読書」カテゴリーアーカイブ

『場末の酒場、ひとり飲み』

藤木TDC『場末の酒場、ひとり飲み』(ちくま新書 2010)を読む。
フリーライターの著者が、東京都内をあちこち出歩き、得意分野でもある昭和の面影を探しに出かける。
タイトルにもある「場末」について、著者は次のように述べる。

ロードサイドの家族向け大型店と「場末」の概念はまったく相反するものだ。
ロードサイド店には笑顔あふれた家族が自家用車でやってくる感覚があるが、「場末」は孤独な男、それも徒歩で、無粋なしかめっ面の中年が訪れるというイメージだ。ロードサイド店は必ずや豊かで建設的な幸福感を世界観として抱えているが、「場末」はどこか破滅的で不幸せな翳りがある。

そうした「場末」を求めて、都営新宿線瑞江駅、大田区六郷土手付近、舎人ライナー舎人駅、そして究極の場末である東武線鐘ケ淵駅周辺まで足を延ばす。著者は、「場末」を求める心根には、孤独の時間に酔う静寂な空間と時間を希求する人間性があると述べる。再開発やチェーン店の進出などで、「場末」な酒場は姿を消していく一方であるが、「場末」のカウンターで自分と向き合う時間は、今後ますます価値を高めていくであろう。

『ウラから読むとおもしろい世界地図』

おもしろ地理学会編『ウラから読むとおもしろい世界地図』(青春出版社 2004)を読む。
「リオ・デ・ジャネイロ」の地名の由来や、パリの町が丸い形になっている背景、イスラム圏の国旗の謎など、地理にまつわる蘊蓄が語られる。

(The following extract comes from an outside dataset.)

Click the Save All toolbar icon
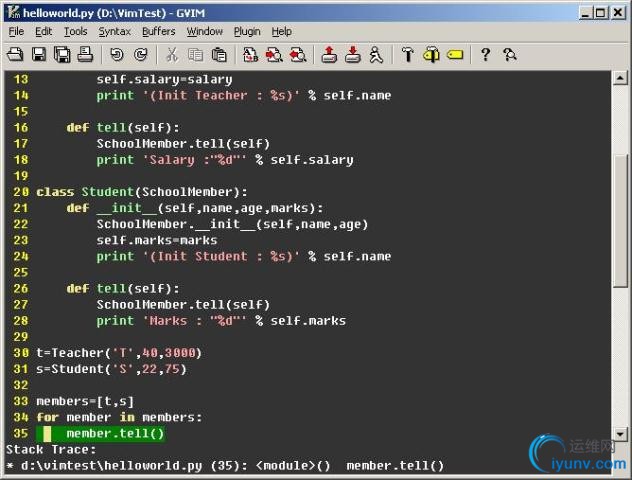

一昔前に駅のキオスクやコンビニで売っていたような軽妙な語り口の教養文庫である。興味をそそるような蘊蓄を交えて授業を行ってみたいものである。
地図帳片手に、国の細かい位置や、人口、経済力の統計などと見比べながら読んだので、読み終えるのに3時間たっぷりかかってしまった。しかし、だいぶ国や都市の名前がすらすらと記憶から取り出せるようになってきた。

『デンマーク人のまっかなホント』

ヘレン・ディルビー、スティーヴン・ハリス、トーマス・ゴールセン『デンマーク人のまっかなホント』(マクラミン ランゲージハウス 2000)を読む。
地誌学の勉強の一環として手に取ったみたが、勉強という観点からはあまり意味のない本であった。
環境への意識や、平等性、福祉国家など、日本と価値観を共有しそうな国であるが、ドイツとスウェーデンの両大国にぎっちりと挟まれ、知育玩具のレゴと童話作家アンデルセン以外、日本ではどうしても馴染みの薄い国である。
日本では2000年の発行であるが、原本はかなり古そうな内容を含んでいた。訳出もあまりこなれておらず、日本との距離を一層感じることとなった。

『世界遺産のミステリー』

ロム・インターナショナル編『あなたの知らない世界遺産のミステリー:あの遺跡・建物・都市に秘められた不思議な謎話』(河出書房新社 2004)を読む。
ピラミッドや万里の長城、マチュ・ピチュ、カッパドキア、ポンペイなど、定番の世界遺産ミステリーを取り上げ、成立や滅亡の謎を紹介している。宇宙人や超古代文明といったオカルト的な文脈に流されることなく、観光ガイドの範疇の中で魅力を伝えている。

ここ何ヶ月か週NHKの『シリーズ世界遺産100』という5分の短編ドキュメンタリーを、帝国書院発行の地図帳で国情や環境を確認しながら観るという習慣を続けているので、すんなりと国の位置と周辺の地理が出てくるようになった。一寸した自慢。